▸ **Data to process**:

+++++

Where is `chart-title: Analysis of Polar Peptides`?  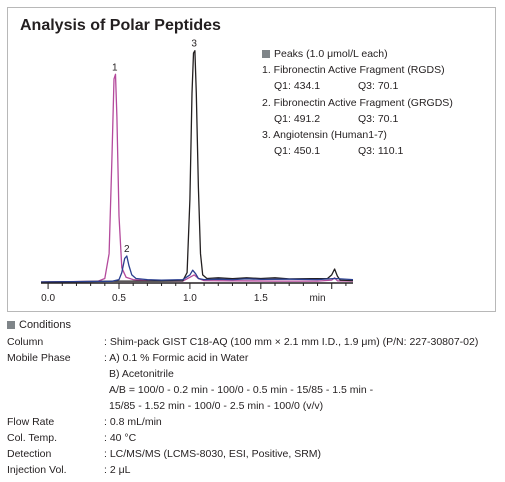
chart-title: Analysis of Polar Peptides is located at coordinates (120, 26).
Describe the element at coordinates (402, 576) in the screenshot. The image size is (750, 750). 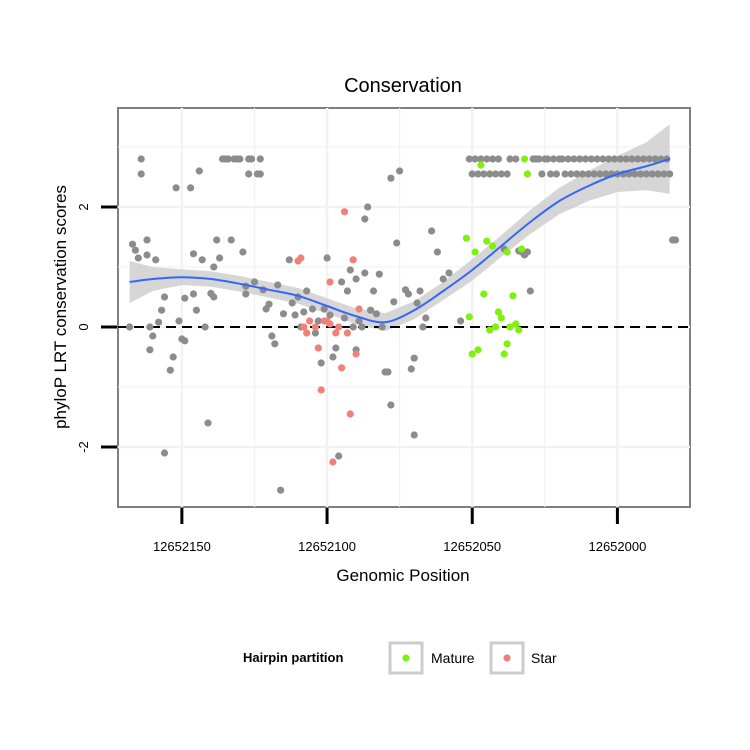
I see `x-axis-title: Genomic Position` at that location.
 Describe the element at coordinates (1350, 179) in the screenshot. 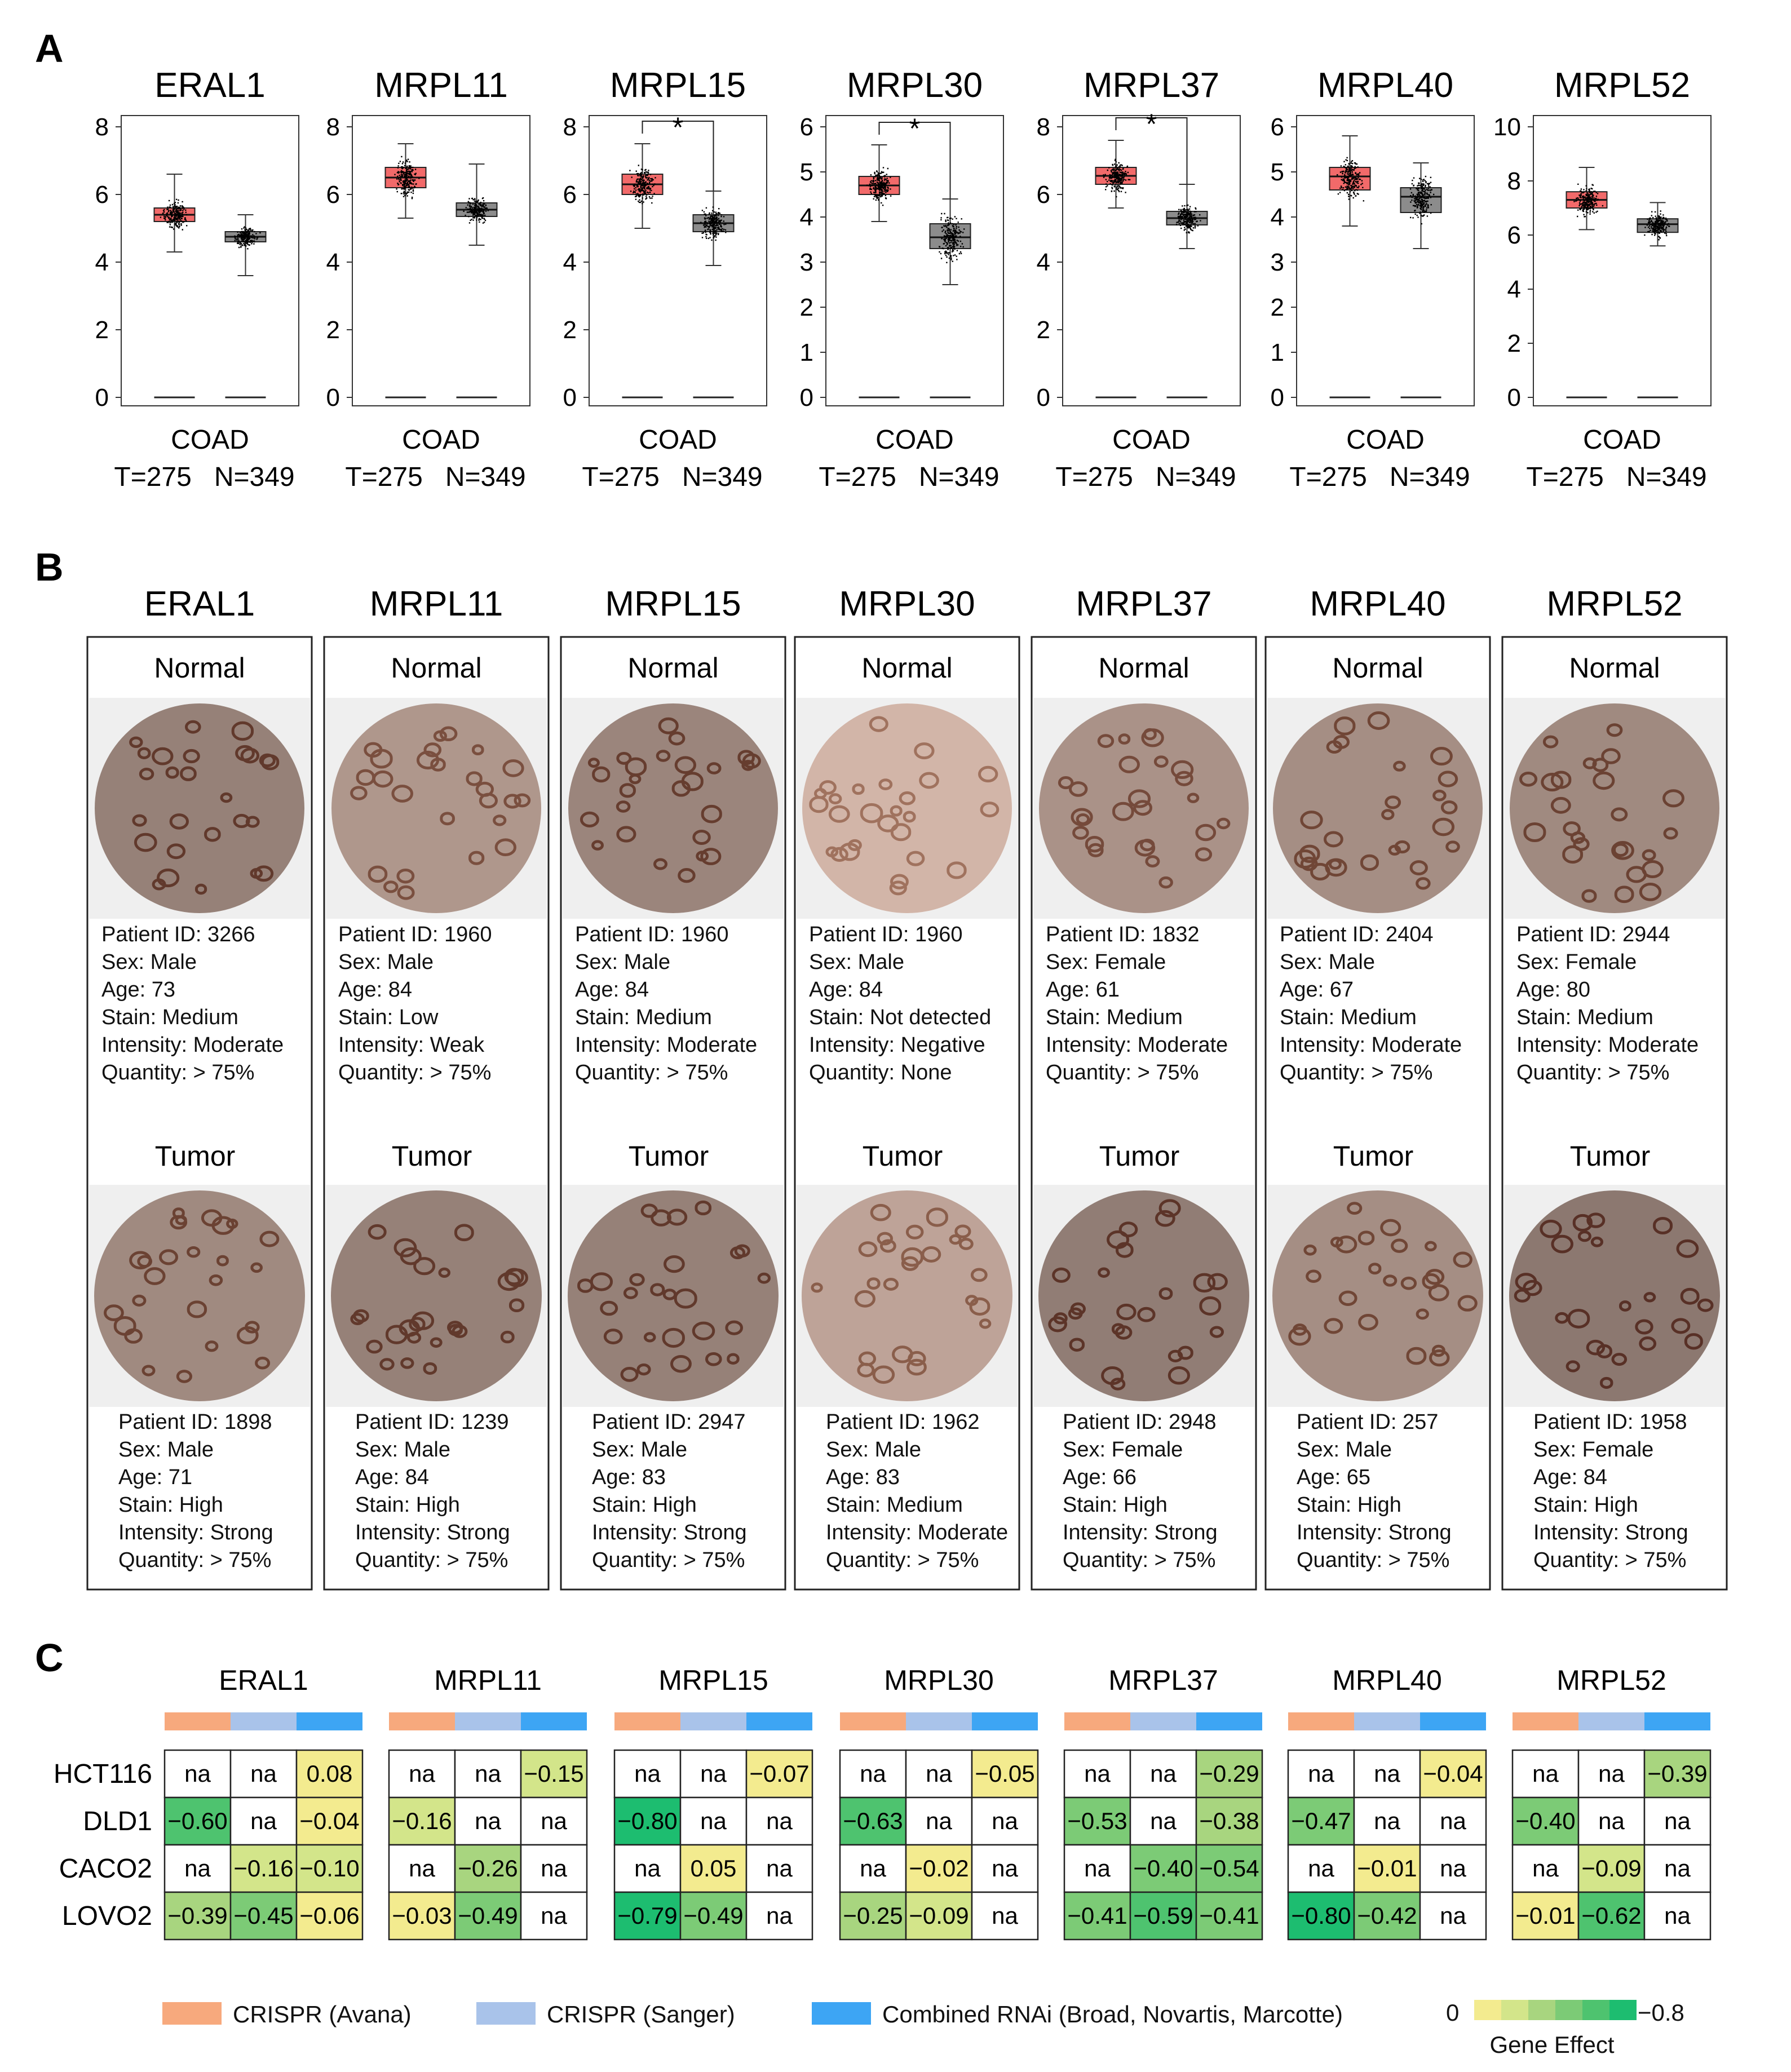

+++++

▸ **Instructions to follow**:
All pictures are to be dropped, and the records above returned exactly.

▸ **Problem solution**:
Where is `chart-title: Analysis of Polar Peptides`?  
chart-title: Analysis of Polar Peptides is located at coordinates (120, 26).
Describe the element at coordinates (402, 576) in the screenshot. The image size is (750, 750). 
I see `x-axis-title: Genomic Position` at that location.
 Describe the element at coordinates (1350, 179) in the screenshot. 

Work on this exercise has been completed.